The hashing function should express what data you care about (the song being hummed) and ignore everything else (who is humming it and how well). However, a different problem like speaker identification would need a totally different hashing function – one that expresses features about the person humming and not what they are humming. If your hashing function does not suit the problem, no fuzzy lookup method can save you.
Multi-indexing
Once you have a good binary hash with n bits, you might start by creating a big lookup table from hash to result. In this example, we use n=8 for simplicity, but in reality, most datasets require using at least 32 bits, or else there will be too many hash collisions. In this table and the rest of the blog post, columns that you can efficiently query by are in bold.
This works great as long as we don’t need fuzzy matching. However, if we want hashes that are off by one bit like 10111101 to match A as well, we need to start making more queries. Here, our only option is brute force by making 9 queries: the original 10111101 as well as 00111101, 11111101, etc. – each one with one of the 8 bits toggled. If we also want hashes that are off by 2 bits to match (a Hamming distance of 2), we would need to make every possible query with up to 2 bits toggled – that’s 37 lookups to get one result!
This gets out of hand quickly as n and the Hamming distance k increase. Multi-indexing addresses this by splitting the hash into (k + 1) pieces. For example, with a Hamming distance of k = 1, the table above would become:
This allows you look up each partial hash individually. Now, we can take the two halves of our query, 1011 and 1101, and query them against indices 0 and 1, respectively, yielding result A and its complete hash. Any hash within distance k is guaranteed to return a match since at least one of its (k + 1) pieces is an exact match. This requires only (k + 1) queries, a huge improvement over the nearly-exponential number of queries the brute force approach required!
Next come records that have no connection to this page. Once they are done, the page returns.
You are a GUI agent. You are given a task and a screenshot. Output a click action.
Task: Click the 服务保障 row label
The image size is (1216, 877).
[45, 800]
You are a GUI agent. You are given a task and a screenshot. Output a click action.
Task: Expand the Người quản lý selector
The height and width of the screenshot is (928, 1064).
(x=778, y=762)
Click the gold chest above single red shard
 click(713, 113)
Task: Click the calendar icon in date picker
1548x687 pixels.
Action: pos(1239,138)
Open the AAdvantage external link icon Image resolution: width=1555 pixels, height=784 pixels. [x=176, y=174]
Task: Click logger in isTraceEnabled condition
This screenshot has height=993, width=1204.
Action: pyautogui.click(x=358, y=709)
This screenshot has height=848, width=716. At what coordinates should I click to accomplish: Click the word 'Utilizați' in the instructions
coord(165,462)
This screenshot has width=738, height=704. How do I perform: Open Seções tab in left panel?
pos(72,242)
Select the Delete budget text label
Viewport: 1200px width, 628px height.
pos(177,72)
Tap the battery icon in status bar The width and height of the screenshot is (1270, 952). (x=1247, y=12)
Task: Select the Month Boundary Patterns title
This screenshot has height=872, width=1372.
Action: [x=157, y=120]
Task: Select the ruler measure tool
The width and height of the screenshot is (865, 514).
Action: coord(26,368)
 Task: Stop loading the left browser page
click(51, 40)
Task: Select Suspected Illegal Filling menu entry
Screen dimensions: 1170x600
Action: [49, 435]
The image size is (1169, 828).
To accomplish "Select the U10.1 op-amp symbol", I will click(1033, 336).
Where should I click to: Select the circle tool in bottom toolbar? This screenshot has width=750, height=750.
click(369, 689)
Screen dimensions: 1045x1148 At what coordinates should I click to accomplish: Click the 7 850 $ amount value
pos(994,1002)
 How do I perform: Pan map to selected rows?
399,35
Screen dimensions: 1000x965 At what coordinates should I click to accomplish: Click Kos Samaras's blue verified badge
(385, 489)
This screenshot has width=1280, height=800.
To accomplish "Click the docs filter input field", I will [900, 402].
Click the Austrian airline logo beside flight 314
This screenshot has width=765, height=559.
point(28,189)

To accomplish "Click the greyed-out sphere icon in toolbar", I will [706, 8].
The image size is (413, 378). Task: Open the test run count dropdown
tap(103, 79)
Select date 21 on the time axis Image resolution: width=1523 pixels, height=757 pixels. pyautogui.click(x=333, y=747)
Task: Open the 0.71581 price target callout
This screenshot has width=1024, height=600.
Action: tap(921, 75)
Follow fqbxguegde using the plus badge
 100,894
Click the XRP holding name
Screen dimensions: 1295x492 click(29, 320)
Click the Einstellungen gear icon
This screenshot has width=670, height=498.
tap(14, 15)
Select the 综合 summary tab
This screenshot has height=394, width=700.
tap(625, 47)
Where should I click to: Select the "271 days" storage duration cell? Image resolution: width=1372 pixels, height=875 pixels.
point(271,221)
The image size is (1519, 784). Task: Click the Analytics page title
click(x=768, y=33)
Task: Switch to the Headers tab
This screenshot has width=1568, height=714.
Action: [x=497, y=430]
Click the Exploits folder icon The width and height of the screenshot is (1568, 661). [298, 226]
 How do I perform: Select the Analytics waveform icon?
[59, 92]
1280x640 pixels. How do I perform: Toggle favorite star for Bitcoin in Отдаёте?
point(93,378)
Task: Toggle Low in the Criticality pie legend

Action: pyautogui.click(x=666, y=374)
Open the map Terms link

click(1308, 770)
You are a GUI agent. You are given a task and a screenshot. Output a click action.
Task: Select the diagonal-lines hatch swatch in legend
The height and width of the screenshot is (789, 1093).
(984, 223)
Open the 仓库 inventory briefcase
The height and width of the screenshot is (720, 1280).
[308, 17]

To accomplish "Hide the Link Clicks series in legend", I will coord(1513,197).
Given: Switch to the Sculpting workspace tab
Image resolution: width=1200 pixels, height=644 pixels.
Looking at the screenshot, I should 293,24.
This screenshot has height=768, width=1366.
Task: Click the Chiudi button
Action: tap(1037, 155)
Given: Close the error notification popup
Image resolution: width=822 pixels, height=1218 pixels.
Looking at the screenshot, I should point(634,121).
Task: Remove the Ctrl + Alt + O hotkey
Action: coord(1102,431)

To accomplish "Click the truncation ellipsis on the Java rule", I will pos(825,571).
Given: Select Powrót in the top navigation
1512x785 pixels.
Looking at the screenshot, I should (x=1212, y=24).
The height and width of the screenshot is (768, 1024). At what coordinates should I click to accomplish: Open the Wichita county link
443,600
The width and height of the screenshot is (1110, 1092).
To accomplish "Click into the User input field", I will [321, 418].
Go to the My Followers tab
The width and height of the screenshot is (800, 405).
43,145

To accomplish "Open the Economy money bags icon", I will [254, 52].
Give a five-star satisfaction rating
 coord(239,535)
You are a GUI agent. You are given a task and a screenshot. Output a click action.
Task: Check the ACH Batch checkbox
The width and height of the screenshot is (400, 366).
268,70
Once you have a list of results, there are two steps left to do:
- Filter out the duplicates. If your query were exactly A’s hash, you would have received two copies of A in your results – one for each index
- Filter out hashes that are outside the lookup distance. Multi-indexing guarantees that you get all results within the lookup distance, but you might get a few more. Check that the Hamming distance between the query and each result’s hash is small enough
Getting the most out of your indices
There are two main challenges you may encounter once you’ve got a multi-index table working.
1. My queries return so many results that I’m encountering performance issues, but almost all of those results are outside the fuzzy Hamming distance!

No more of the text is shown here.